## SELECTED PASSAGE
---------------

Jun,

Can you also take a look at the second problem I am having?

> > > I am trying to test how KafkaProducer behaves with topic replication
> > factor
> > > = 1
> > >
> > >    1. One broker is offline BEFORE KafkaProducer starts sending
> messages.
> > >    Because of  the bug I mentioned, KafkaProducer sends to the offline
> > >    partition and hangs forever.


*> > >    2. One broker goes offline WHILE KafkaProducer is sending
messages. > > >    KafkaProducer seems to be hanging forever in this case.
I am still > > > looking.*

On Tue, Feb 24, 2015 at 12:03 PM, Jun Rao <j...@confluent.io> wrote:

> Ah, yes. You are right. That's a more obvious bug. Will fix that in
> KAFKA-1984.
>
> Thanks,
>
> Jun
>
> On Tue, Feb 24, 2015 at 8:37 AM, Xiaoyu Wang <xw...@rocketfuel.com> wrote:
>
> > Hi Jun,
> >
> > If I understand it correctly. the highlighted line is for avoiding
> > offline partitions, is it?
> >
> > for (int i = 0; i < numPartitions; i++) {
> >     int partition = Utils.abs(counter.getAndIncrement()) % numPartitions;
> >     if (partitions.get(partition).leader() != null) {
> >         return partition; --> should be changed to return the actual
> > partition number?
> >     }
> > }
> >
> >
> > On Tue, Feb 24, 2015 at 11:30 AM, Jun Rao <j...@confluent.io> wrote:
> >
> > > Hi, Xiaoyu,
> > >
> > > 1. Could you explain a bit more what the bug is? The code does try to
> > avoid
> > > picking an unavailable partition. There does seem to be an issue when
> > there
> > > are more than one thread producing data to the same producer instance.
> > This
> > > is being tracked in KAFKA-1984. How many producing threads do you have
> in
> > > your test?
> > >
> > > Thanks,
> > >
> > > Jun
> > >
> > > On Tue, Feb 24, 2015 at 7:56 AM, Xiaoyu Wang <xw...@rocketfuel.com>
> > wrote:
> > >
> > > > Jun,
> > > >
> > > > I am trying to test how KafkaProducer behaves with topic replication
> > > factor
> > > > = 1
> > > >
> > > >    1. One broker is offline BEFORE KafkaProducer starts sending
> > messages.
> > > >    Because of  the bug I mentioned, KafkaProducer sends to the
> offline
> > > >    partition and hangs forever.
> > > >    2. One broker goes offline WHILE KafkaProducer is sending
> messages.
> > > >    KafkaProducer seems to be hanging forever in this case. I am still
> > > > looking.

---------------

## RAW DATA
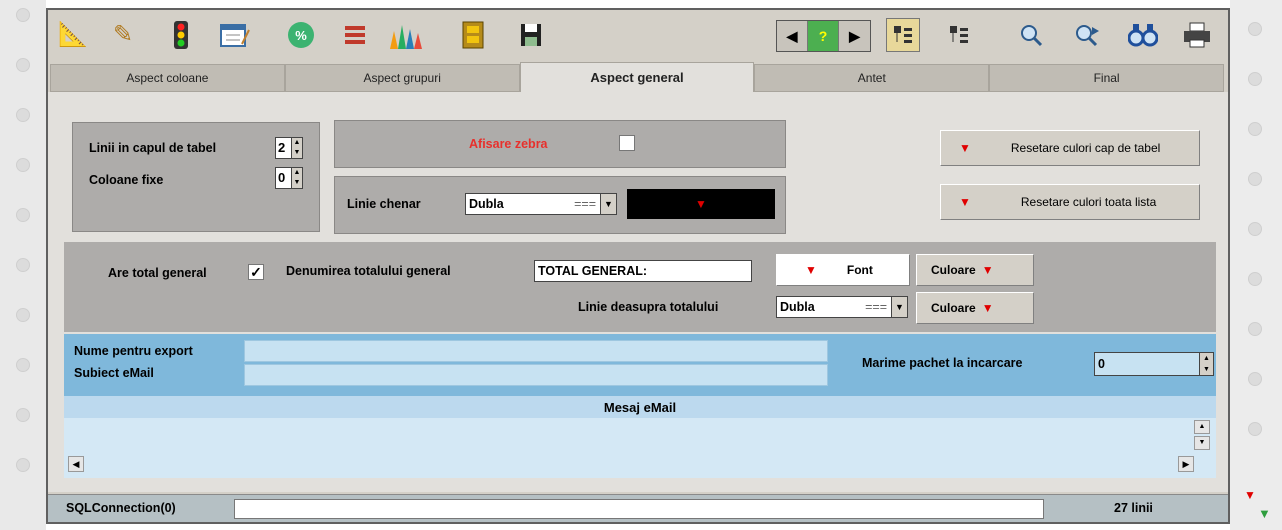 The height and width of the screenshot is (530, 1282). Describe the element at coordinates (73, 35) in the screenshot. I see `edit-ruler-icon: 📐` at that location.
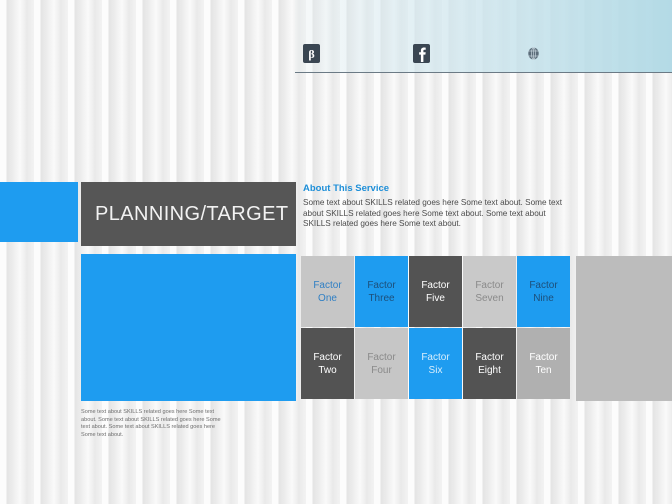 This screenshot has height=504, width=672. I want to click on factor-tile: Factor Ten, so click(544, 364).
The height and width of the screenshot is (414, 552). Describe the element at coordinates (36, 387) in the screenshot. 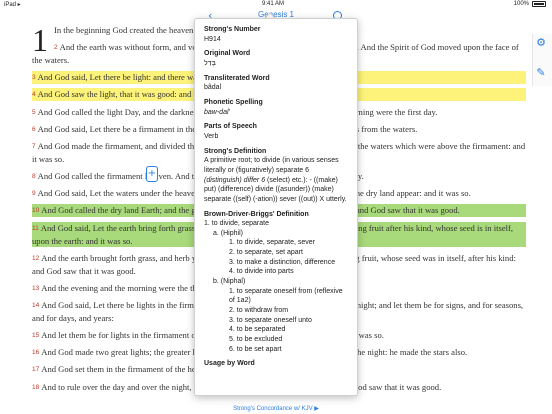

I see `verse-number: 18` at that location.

---------------

In the email thread about KafkaProducer, which issue does Jun say he will fix the more obvious bug in?

## EXERCISE SOLUTION
KAFKA-1984